--- Supplied entries Enclosed Below ---

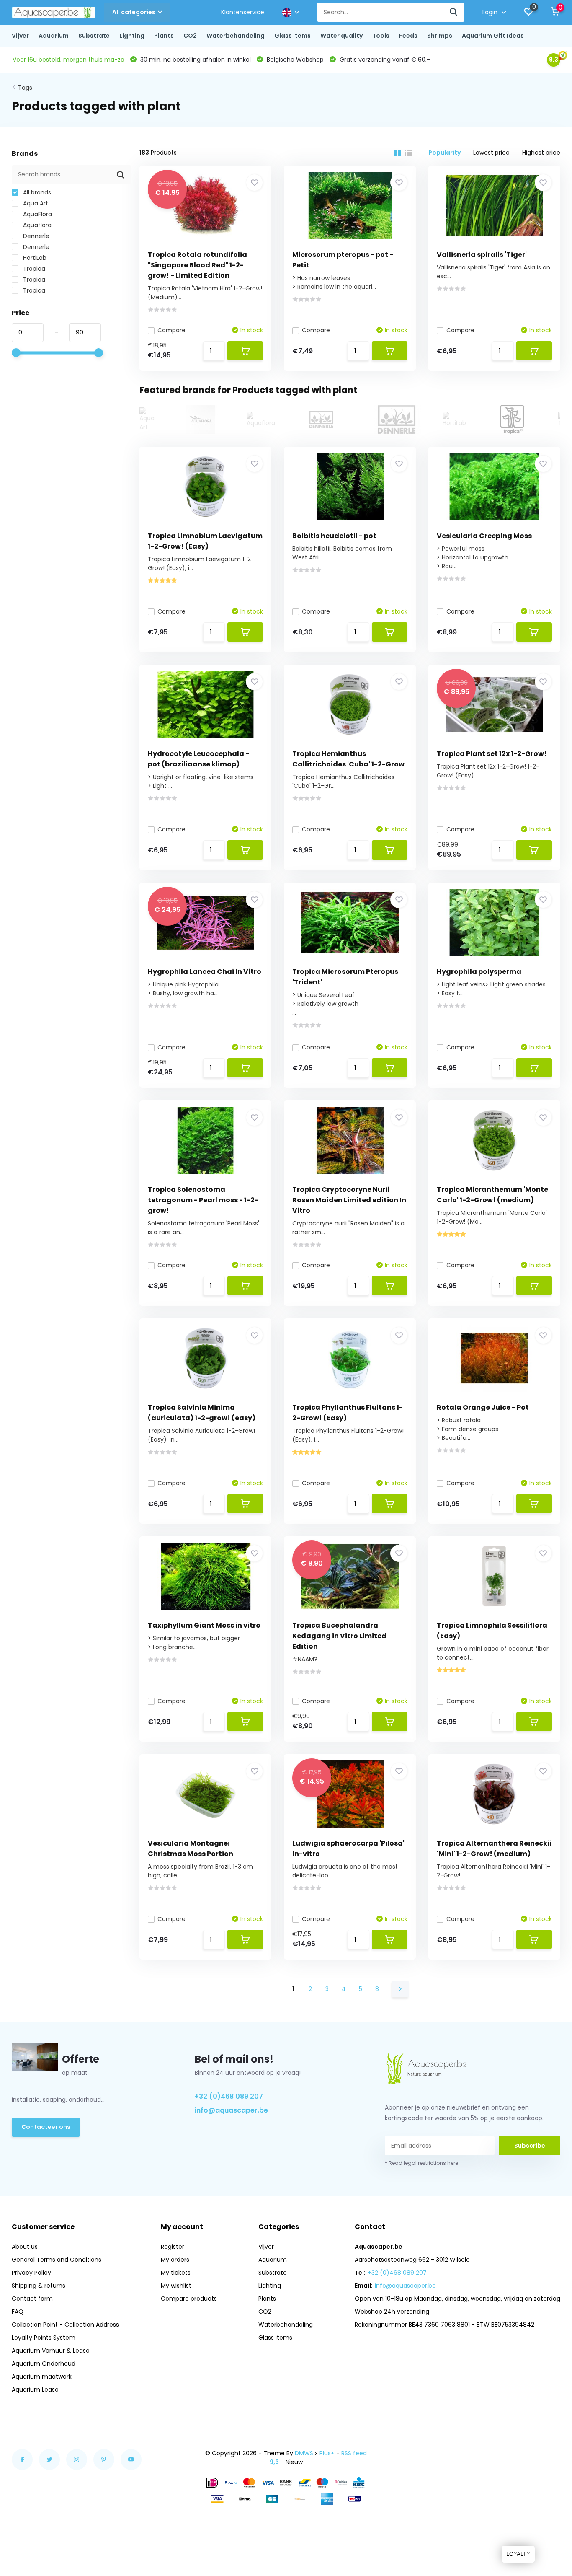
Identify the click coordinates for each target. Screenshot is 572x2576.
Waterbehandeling (235, 35)
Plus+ (327, 2453)
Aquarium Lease (35, 2389)
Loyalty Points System (43, 2337)
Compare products (189, 2298)
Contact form (32, 2298)
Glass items (292, 35)
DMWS (304, 2453)
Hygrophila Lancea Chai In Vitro (204, 971)
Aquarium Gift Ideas (493, 35)
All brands (36, 192)
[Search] (453, 12)
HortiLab (33, 258)
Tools (380, 35)
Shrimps (439, 35)
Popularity (444, 152)
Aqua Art (34, 203)
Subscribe (529, 2145)
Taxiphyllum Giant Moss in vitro (204, 1625)
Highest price (541, 152)
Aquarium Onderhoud (43, 2363)
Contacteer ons (45, 2127)
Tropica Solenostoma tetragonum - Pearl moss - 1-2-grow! (203, 1200)
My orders (175, 2259)
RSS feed (354, 2453)
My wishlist (176, 2285)
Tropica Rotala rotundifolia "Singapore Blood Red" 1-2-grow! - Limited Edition (197, 265)
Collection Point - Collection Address (65, 2324)
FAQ (17, 2311)
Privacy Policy (31, 2272)
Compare (171, 330)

--- End of Enclosed Supplied entries ---

About this task » The answer is every line of the data, exactly as written, with the pictures dropped.

Output of the task »
Identify the click coordinates for each target. Screenshot is 572x2576.
Waterbehandeling (235, 35)
Plus+ (327, 2453)
Aquarium Lease (35, 2389)
Loyalty Points System (43, 2337)
Compare products (189, 2298)
Contact form (32, 2298)
Glass items (292, 35)
DMWS (304, 2453)
Hygrophila Lancea Chai In Vitro (204, 971)
Aquarium Gift Ideas (493, 35)
All brands (36, 192)
[Search] (453, 12)
HortiLab (33, 258)
Tools (380, 35)
Shrimps (439, 35)
Popularity (444, 152)
Aqua Art (34, 203)
Subscribe (529, 2145)
Taxiphyllum Giant Moss in vitro (204, 1625)
Highest price (541, 152)
Aquarium Onderhoud (43, 2363)
Contacteer ons (45, 2127)
Tropica Solenostoma tetragonum - Pearl moss - 1-2-grow! (203, 1200)
My orders (175, 2259)
RSS feed (354, 2453)
My wishlist (176, 2285)
Tropica Rotala rotundifolia "Singapore Blood Red" 1-2-grow! - Limited Edition (197, 265)
Collection Point - Collection Address (65, 2324)
FAQ (17, 2311)
Privacy Policy (31, 2272)
Compare (171, 330)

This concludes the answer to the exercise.